- [WHAT YOU ARE ASKED TO DO]: Copy without pictures. Please restate each line of the listing exactly.

- [RECORD EXTRACTS]:
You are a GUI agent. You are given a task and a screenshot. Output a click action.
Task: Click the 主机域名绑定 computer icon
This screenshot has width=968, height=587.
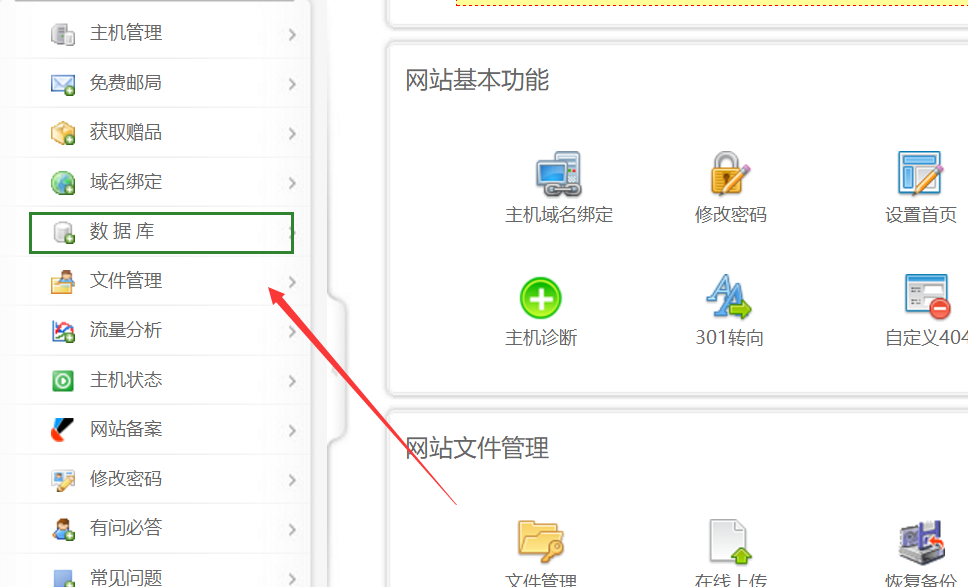tap(558, 174)
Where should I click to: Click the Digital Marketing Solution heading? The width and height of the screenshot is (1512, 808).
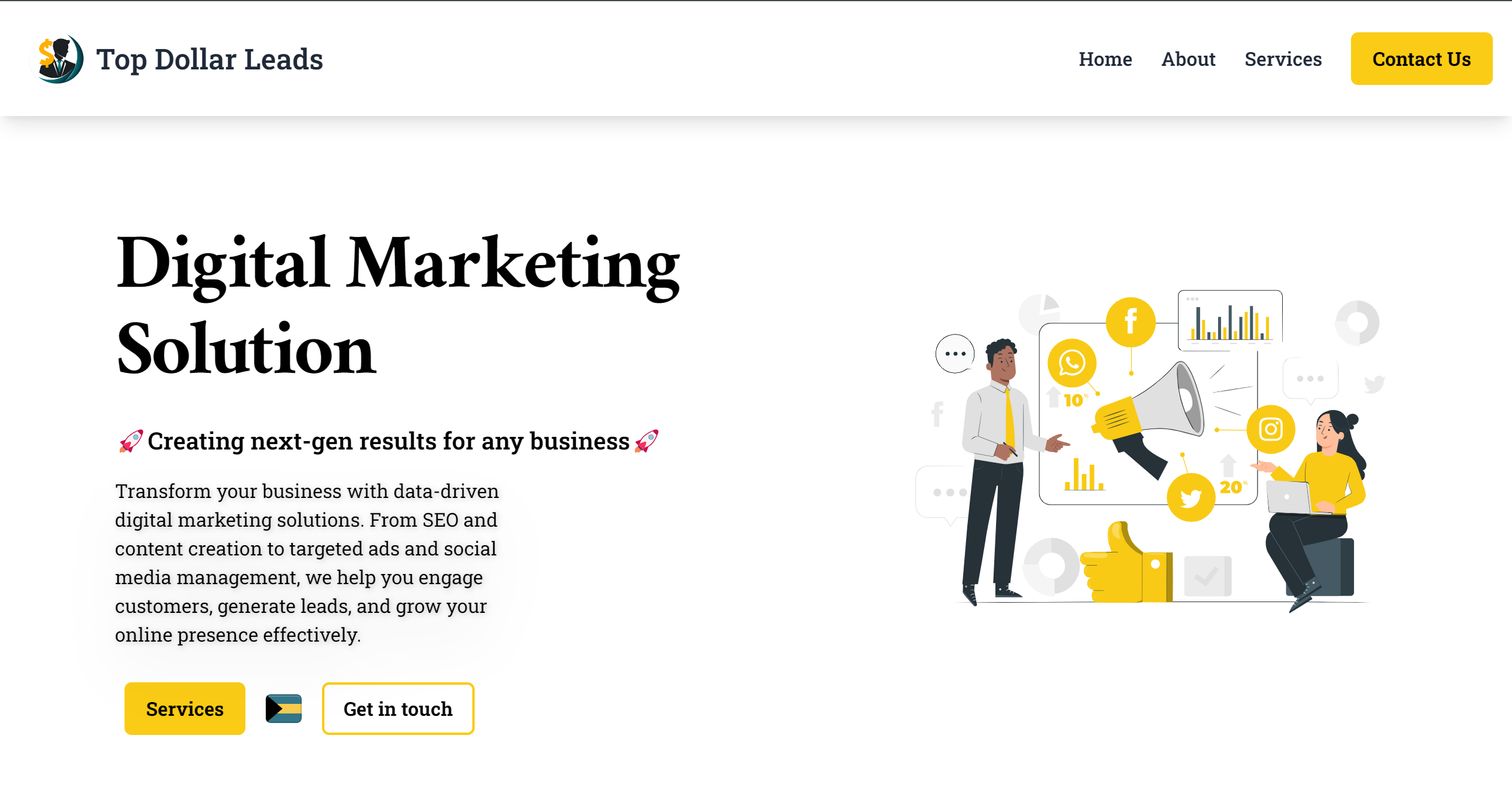(x=398, y=306)
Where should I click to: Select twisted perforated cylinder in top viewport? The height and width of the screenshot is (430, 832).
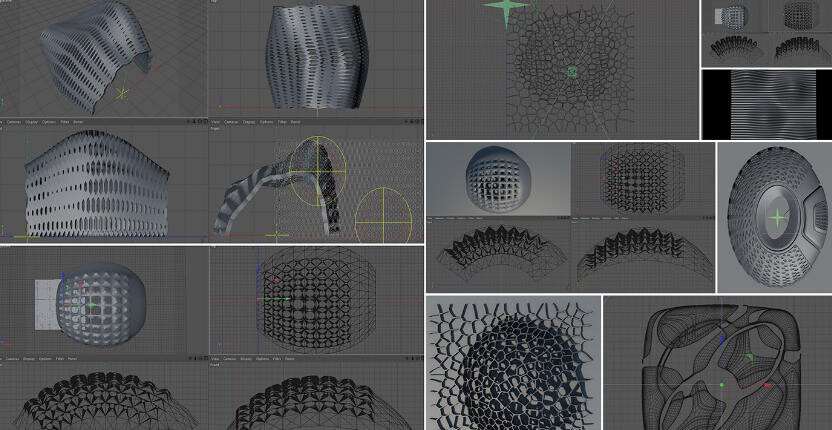point(314,58)

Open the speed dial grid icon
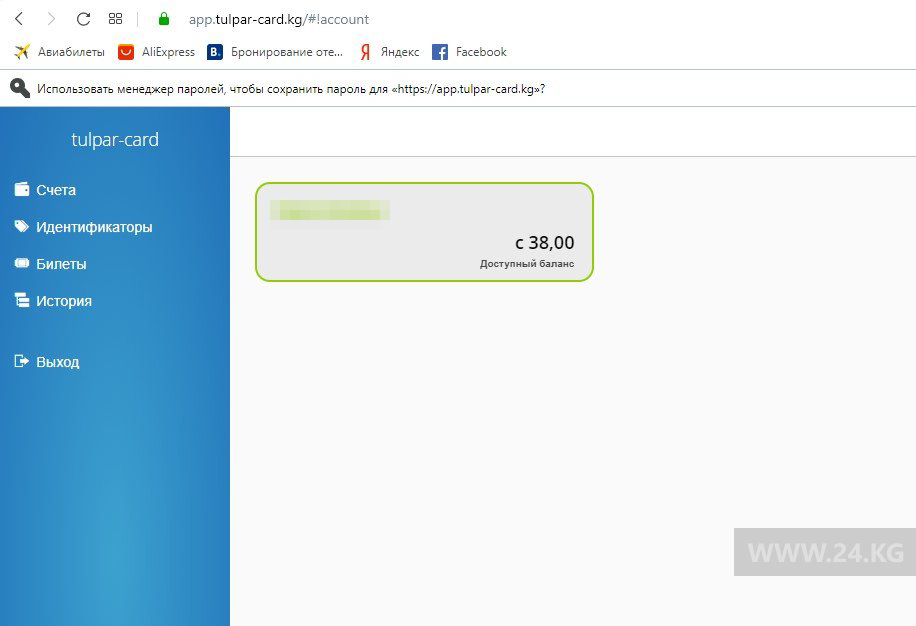115,19
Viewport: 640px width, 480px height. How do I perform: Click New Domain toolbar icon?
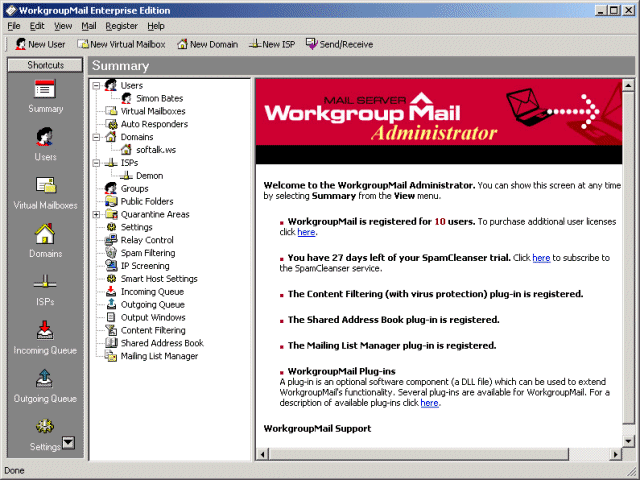pyautogui.click(x=208, y=44)
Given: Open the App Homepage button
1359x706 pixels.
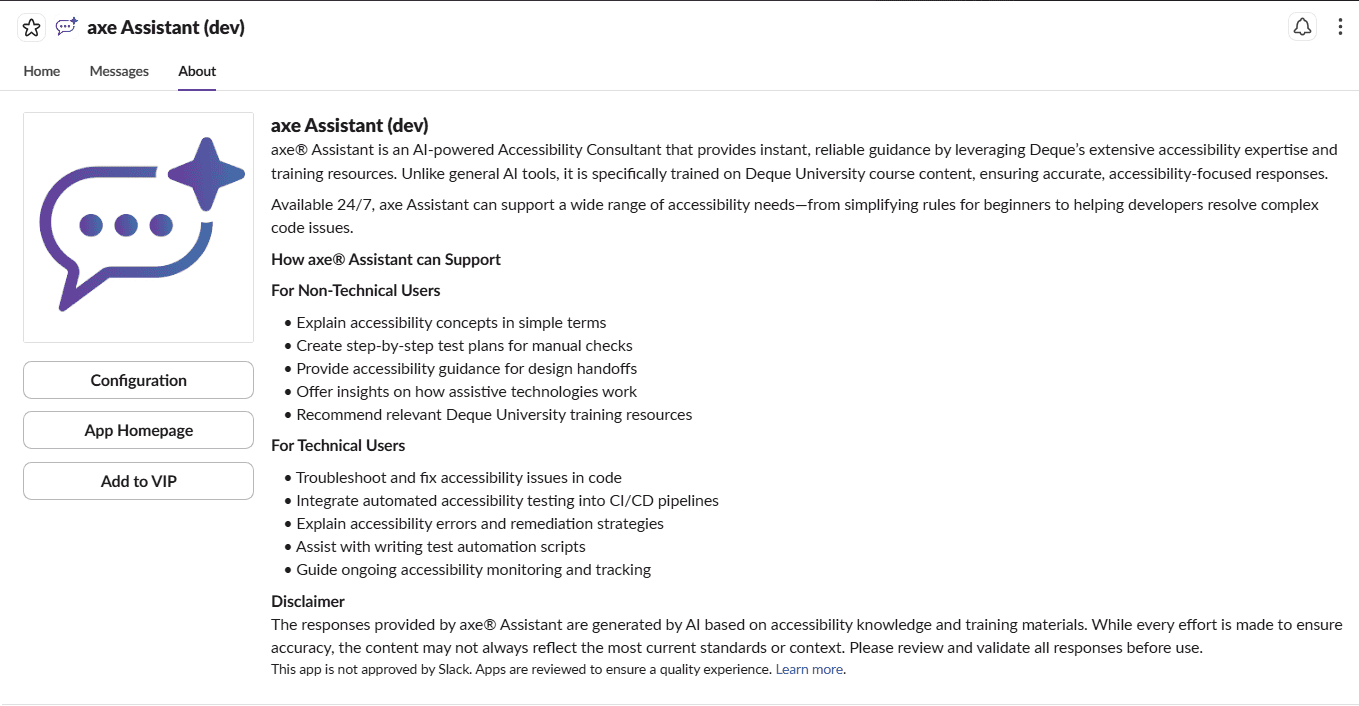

- [WRITTEN REPLY]:
You are a GUI agent. You are given a task and a screenshot. Output a click action.
Task: Click the 主机域名绑定 computer icon
This screenshot has width=968, height=587.
tap(558, 174)
Where should I click to: Click the Digital Marketing Solution heading? The width and height of the screenshot is (1512, 808).
(x=398, y=306)
Where should I click to: Select twisted perforated cylinder in top viewport? The height and width of the screenshot is (430, 832).
point(314,58)

Open the speed dial grid icon
115,19
Viewport: 640px width, 480px height. How do I perform: Click New Domain toolbar icon?
pyautogui.click(x=208, y=44)
Given: Open the App Homepage button
1359x706 pixels.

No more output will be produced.